Two UM FST professors won Best Presentation Awards in international symposium
澳大科技學院兩教授於國際會議上榮膺最佳演示獎

04 Jan 2013

Prof. Pak Kin WONG, Head of Department of Electromechanical Engineering, and Dr. Chi Man VONG from Department of Computer and Information Science, have attended the International Symposium of Extreme Learning Machines 2012 (ELM2012) in Singapore for presentation of two research papers. Among 200 attending papers and 230 attending scholars, the two professors were both conferred “Best Presentation Awards”. Their papers are entitled “Diesel Engine Modelling using Extreme Learning Machine under Scarce and Exponential Data Sets”, and “Predicting Minority Class for Suspended Particulate Matters Level by Extreme Learning Machine”.

This year, the symposium attendees are from the academic institutions of 15 different countries or districts including USA, China, Britain, Germany, France, Spain, Finland, Australia, Brazil, Korea, Singapore, India, Taiwan, Hong Kong, and Macau. There is only “Best Presentation Award” in ELM2012, so the award is the highest honour in this symposium.
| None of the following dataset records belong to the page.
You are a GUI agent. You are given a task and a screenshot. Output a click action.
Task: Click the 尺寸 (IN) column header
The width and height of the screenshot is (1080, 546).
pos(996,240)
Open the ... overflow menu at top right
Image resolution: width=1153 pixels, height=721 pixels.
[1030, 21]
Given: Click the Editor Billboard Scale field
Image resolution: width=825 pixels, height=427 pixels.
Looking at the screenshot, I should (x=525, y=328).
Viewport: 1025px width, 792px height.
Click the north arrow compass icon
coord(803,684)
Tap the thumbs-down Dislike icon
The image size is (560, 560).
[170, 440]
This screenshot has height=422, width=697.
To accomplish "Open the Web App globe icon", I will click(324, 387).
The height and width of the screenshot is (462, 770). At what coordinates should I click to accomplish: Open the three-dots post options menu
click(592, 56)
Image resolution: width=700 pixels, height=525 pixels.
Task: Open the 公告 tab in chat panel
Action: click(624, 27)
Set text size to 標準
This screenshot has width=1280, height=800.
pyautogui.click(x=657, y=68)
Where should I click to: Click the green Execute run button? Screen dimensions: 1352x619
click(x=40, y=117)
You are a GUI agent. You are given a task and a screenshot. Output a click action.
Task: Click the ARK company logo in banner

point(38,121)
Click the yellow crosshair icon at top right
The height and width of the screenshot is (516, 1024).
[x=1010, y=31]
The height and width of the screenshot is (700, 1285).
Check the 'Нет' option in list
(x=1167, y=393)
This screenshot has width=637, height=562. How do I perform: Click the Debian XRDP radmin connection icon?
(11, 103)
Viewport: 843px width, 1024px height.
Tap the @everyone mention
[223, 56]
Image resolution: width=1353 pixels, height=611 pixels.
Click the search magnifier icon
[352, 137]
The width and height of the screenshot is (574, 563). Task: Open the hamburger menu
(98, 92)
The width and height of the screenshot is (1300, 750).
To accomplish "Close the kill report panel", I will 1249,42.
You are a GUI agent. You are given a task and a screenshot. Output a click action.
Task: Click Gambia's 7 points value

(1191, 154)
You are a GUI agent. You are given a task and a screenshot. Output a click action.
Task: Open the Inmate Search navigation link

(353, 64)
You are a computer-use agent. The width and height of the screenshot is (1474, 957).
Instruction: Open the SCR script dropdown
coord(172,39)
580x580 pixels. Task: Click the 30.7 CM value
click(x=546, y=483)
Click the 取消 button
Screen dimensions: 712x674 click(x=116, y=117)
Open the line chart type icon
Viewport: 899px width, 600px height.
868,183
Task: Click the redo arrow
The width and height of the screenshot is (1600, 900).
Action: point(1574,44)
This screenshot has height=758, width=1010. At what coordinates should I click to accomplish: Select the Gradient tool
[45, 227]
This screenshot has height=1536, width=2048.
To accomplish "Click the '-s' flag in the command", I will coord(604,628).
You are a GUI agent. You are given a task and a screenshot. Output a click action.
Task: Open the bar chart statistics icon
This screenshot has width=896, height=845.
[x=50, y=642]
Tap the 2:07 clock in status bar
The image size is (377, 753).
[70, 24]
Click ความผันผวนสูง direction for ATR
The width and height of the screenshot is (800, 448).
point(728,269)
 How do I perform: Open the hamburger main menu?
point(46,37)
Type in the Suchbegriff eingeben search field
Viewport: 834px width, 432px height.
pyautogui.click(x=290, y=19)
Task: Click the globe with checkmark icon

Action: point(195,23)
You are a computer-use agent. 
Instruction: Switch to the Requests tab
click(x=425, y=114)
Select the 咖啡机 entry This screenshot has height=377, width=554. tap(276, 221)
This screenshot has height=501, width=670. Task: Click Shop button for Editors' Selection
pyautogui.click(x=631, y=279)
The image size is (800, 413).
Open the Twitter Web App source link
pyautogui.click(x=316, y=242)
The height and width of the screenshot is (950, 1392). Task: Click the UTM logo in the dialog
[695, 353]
Ten papers were fairly and justly selected for the award by the experts of program committee of ELM2012. Two papers from UM won these awards.

Extreme Learning Machines (ELM) is an emerging machine learning technique, which can be applied to pattern classification and mathematical modeling. Currently ELM has been applied to different practical applications. ELM2012 provides a platform for academics, researchers and engineers to share and exchange R&D experience in both theoretical studies and practical applications of the ELM technique.

澳門大學科技學院機電工程系系主任王百鍵教授及電腦及資訊科學系黃志文博士,日前出席於新加坡舉行的2012極速學習機器國際會議(ELM2012)並發表兩篇研究論文,分別為《於稀少及指數資料下使用極速學習機器為柴油引擎建模》及《使用極速學習機器預測懸浮粒子的少數類》。從參加會議的接近200篇論文及230位學者中,兩人均奪得「最佳演示獎」。

今屆會議的參加者來自全世界15個國家及地區的學術機構,包括美國、中國、英國、德國、法國、西班牙、芬蘭、澳洲、巴西、韓國、新加坡、印度、台灣、香港及澳門。ELM2012只設「最佳演示獎」,所以,此獎項是這次大會的最高榮譽。經過大會委員會的專家小組從論文內容及演示內容中,公平公正地選出十篇獲獎論文。而澳門大學所發表的兩篇論文均獲得該項殊榮。

極速學習機器為一門新興的機器學習技術,可用作模式分辨及數學建模,現時已廣泛被應用到不同領域。極速學習機器國際會議為世界各地科學家和工程師提供一個平台,以分享及交流極速學習機器的理論、 實際應用,以至科研成果和經驗。